Problem details: Every line below should be copied out exactly.

Records to use:
== Segment start ==

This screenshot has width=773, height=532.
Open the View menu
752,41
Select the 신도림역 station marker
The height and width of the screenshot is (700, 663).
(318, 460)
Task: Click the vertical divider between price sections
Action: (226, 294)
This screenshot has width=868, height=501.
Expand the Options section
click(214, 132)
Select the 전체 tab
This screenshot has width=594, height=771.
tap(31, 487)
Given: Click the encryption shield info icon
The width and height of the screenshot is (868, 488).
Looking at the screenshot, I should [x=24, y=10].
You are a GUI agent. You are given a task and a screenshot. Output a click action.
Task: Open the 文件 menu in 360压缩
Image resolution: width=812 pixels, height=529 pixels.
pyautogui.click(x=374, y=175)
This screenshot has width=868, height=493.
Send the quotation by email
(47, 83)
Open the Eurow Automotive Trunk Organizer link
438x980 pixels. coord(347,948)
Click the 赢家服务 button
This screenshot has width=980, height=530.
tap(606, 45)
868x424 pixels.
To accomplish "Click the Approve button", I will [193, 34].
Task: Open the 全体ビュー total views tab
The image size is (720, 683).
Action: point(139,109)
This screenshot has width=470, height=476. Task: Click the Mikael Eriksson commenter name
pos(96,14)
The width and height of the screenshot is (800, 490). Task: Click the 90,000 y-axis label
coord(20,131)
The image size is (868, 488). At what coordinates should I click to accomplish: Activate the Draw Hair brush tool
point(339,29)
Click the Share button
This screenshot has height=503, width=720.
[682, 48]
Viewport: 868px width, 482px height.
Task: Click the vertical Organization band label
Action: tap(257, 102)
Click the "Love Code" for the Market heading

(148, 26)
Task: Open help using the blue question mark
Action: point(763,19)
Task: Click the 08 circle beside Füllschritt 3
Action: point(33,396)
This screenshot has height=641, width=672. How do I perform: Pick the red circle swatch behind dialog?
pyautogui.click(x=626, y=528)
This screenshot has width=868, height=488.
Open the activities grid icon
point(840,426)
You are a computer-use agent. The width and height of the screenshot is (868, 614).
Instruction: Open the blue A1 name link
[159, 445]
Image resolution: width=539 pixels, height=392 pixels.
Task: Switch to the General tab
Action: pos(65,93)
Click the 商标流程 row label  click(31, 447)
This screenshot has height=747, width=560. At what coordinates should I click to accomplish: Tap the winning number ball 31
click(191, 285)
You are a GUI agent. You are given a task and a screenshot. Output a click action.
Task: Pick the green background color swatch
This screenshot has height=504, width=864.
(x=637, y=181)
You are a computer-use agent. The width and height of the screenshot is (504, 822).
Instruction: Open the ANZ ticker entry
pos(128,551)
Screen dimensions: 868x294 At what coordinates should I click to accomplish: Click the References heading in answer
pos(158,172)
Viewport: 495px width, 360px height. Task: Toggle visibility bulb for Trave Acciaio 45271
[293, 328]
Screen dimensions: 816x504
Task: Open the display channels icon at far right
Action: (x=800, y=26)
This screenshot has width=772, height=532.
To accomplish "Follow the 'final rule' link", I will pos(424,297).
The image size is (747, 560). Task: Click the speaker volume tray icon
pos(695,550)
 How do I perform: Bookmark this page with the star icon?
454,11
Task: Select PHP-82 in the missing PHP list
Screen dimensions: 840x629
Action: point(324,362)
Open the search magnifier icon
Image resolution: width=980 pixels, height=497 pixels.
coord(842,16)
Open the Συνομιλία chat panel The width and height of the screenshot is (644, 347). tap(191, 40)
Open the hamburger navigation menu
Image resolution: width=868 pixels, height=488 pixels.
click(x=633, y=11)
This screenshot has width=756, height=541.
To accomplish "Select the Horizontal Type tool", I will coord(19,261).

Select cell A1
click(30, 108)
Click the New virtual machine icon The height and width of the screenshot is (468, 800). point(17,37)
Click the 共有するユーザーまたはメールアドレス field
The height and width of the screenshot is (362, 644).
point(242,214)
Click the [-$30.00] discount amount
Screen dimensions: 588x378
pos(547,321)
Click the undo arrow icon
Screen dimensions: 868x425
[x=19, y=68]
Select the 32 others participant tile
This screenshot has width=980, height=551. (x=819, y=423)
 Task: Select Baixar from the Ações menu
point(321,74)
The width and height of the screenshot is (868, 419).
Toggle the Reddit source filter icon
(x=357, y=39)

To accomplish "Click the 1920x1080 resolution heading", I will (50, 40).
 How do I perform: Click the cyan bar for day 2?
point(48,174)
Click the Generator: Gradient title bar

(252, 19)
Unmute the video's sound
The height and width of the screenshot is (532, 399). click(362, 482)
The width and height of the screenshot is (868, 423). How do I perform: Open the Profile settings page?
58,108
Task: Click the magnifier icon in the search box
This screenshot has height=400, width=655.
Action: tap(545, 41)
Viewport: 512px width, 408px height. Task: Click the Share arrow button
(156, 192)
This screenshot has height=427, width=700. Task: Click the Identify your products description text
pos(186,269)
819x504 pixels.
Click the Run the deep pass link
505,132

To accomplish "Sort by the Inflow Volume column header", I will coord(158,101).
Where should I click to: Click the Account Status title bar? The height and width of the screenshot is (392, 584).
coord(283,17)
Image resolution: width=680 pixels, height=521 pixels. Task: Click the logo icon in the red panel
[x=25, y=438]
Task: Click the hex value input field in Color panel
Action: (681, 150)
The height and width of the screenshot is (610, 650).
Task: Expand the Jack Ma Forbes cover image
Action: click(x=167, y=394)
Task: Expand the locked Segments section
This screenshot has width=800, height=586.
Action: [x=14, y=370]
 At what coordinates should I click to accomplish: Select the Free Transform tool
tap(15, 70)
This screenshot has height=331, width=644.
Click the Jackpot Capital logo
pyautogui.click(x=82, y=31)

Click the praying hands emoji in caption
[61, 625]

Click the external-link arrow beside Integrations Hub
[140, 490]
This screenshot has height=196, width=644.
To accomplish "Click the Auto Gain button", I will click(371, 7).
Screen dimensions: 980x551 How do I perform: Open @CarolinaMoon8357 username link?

== Segment end ==

Expected output:
This screenshot has width=773, height=532.
Open the View menu
752,41
Select the 신도림역 station marker
The height and width of the screenshot is (700, 663).
(318, 460)
Task: Click the vertical divider between price sections
Action: (226, 294)
This screenshot has width=868, height=501.
Expand the Options section
click(214, 132)
Select the 전체 tab
This screenshot has width=594, height=771.
tap(31, 487)
Given: Click the encryption shield info icon
The width and height of the screenshot is (868, 488).
Looking at the screenshot, I should [x=24, y=10].
You are a GUI agent. You are given a task and a screenshot. Output a click action.
Task: Open the 文件 menu in 360压缩
Image resolution: width=812 pixels, height=529 pixels.
pyautogui.click(x=374, y=175)
This screenshot has width=868, height=493.
Send the quotation by email
(47, 83)
Open the Eurow Automotive Trunk Organizer link
438x980 pixels. coord(347,948)
Click the 赢家服务 button
This screenshot has width=980, height=530.
tap(606, 45)
868x424 pixels.
To accomplish "Click the Approve button", I will [193, 34].
Task: Open the 全体ビュー total views tab
The image size is (720, 683).
Action: point(139,109)
This screenshot has width=470, height=476. Task: Click the Mikael Eriksson commenter name
pos(96,14)
The width and height of the screenshot is (800, 490). Task: Click the 90,000 y-axis label
coord(20,131)
The image size is (868, 488). At what coordinates should I click to accomplish: Activate the Draw Hair brush tool
point(339,29)
Click the Share button
This screenshot has height=503, width=720.
[682, 48]
Viewport: 868px width, 482px height.
Task: Click the vertical Organization band label
Action: tap(257, 102)
Click the "Love Code" for the Market heading

(148, 26)
Task: Open help using the blue question mark
Action: point(763,19)
Task: Click the 08 circle beside Füllschritt 3
Action: point(33,396)
This screenshot has height=641, width=672. How do I perform: Pick the red circle swatch behind dialog?
pyautogui.click(x=626, y=528)
This screenshot has width=868, height=488.
Open the activities grid icon
point(840,426)
You are a computer-use agent. The width and height of the screenshot is (868, 614).
Instruction: Open the blue A1 name link
[159, 445]
Image resolution: width=539 pixels, height=392 pixels.
Task: Switch to the General tab
Action: pos(65,93)
Click the 商标流程 row label  click(31, 447)
This screenshot has height=747, width=560. At what coordinates should I click to accomplish: Tap the winning number ball 31
click(191, 285)
You are a GUI agent. You are given a task and a screenshot. Output a click action.
Task: Pick the green background color swatch
This screenshot has height=504, width=864.
(x=637, y=181)
You are a computer-use agent. The width and height of the screenshot is (504, 822).
Instruction: Open the ANZ ticker entry
pos(128,551)
Screen dimensions: 868x294 At what coordinates should I click to accomplish: Click the References heading in answer
pos(158,172)
Viewport: 495px width, 360px height. Task: Toggle visibility bulb for Trave Acciaio 45271
[293, 328]
Screen dimensions: 816x504
Task: Open the display channels icon at far right
Action: (x=800, y=26)
This screenshot has width=772, height=532.
To accomplish "Follow the 'final rule' link", I will pos(424,297).
The image size is (747, 560). Task: Click the speaker volume tray icon
pos(695,550)
 How do I perform: Bookmark this page with the star icon?
454,11
Task: Select PHP-82 in the missing PHP list
Screen dimensions: 840x629
Action: point(324,362)
Open the search magnifier icon
Image resolution: width=980 pixels, height=497 pixels.
coord(842,16)
Open the Συνομιλία chat panel The width and height of the screenshot is (644, 347). tap(191, 40)
Open the hamburger navigation menu
Image resolution: width=868 pixels, height=488 pixels.
click(x=633, y=11)
This screenshot has width=756, height=541.
To accomplish "Select the Horizontal Type tool", I will coord(19,261).

Select cell A1
click(30, 108)
Click the New virtual machine icon The height and width of the screenshot is (468, 800). point(17,37)
Click the 共有するユーザーまたはメールアドレス field
The height and width of the screenshot is (362, 644).
point(242,214)
Click the [-$30.00] discount amount
Screen dimensions: 588x378
pos(547,321)
Click the undo arrow icon
Screen dimensions: 868x425
[x=19, y=68]
Select the 32 others participant tile
This screenshot has width=980, height=551. (x=819, y=423)
 Task: Select Baixar from the Ações menu
point(321,74)
The width and height of the screenshot is (868, 419).
Toggle the Reddit source filter icon
(x=357, y=39)

To accomplish "Click the 1920x1080 resolution heading", I will (50, 40).
 How do I perform: Click the cyan bar for day 2?
point(48,174)
Click the Generator: Gradient title bar

(252, 19)
Unmute the video's sound
The height and width of the screenshot is (532, 399). click(362, 482)
The width and height of the screenshot is (868, 423). How do I perform: Open the Profile settings page?
58,108
Task: Click the magnifier icon in the search box
This screenshot has height=400, width=655.
Action: tap(545, 41)
Viewport: 512px width, 408px height. Task: Click the Share arrow button
(156, 192)
This screenshot has height=427, width=700. Task: Click the Identify your products description text
pos(186,269)
819x504 pixels.
Click the Run the deep pass link
505,132

To accomplish "Sort by the Inflow Volume column header", I will coord(158,101).
Where should I click to: Click the Account Status title bar? The height and width of the screenshot is (392, 584).
coord(283,17)
Image resolution: width=680 pixels, height=521 pixels. Task: Click the logo icon in the red panel
[x=25, y=438]
Task: Click the hex value input field in Color panel
Action: (681, 150)
The height and width of the screenshot is (610, 650).
Task: Expand the Jack Ma Forbes cover image
Action: click(x=167, y=394)
Task: Expand the locked Segments section
This screenshot has width=800, height=586.
Action: [x=14, y=370]
 At what coordinates should I click to accomplish: Select the Free Transform tool
tap(15, 70)
This screenshot has height=331, width=644.
Click the Jackpot Capital logo
pyautogui.click(x=82, y=31)

Click the praying hands emoji in caption
[61, 625]

Click the external-link arrow beside Integrations Hub
[140, 490]
This screenshot has height=196, width=644.
To accomplish "Click the Auto Gain button", I will click(371, 7).
Screen dimensions: 980x551 How do I perform: Open @CarolinaMoon8357 username link?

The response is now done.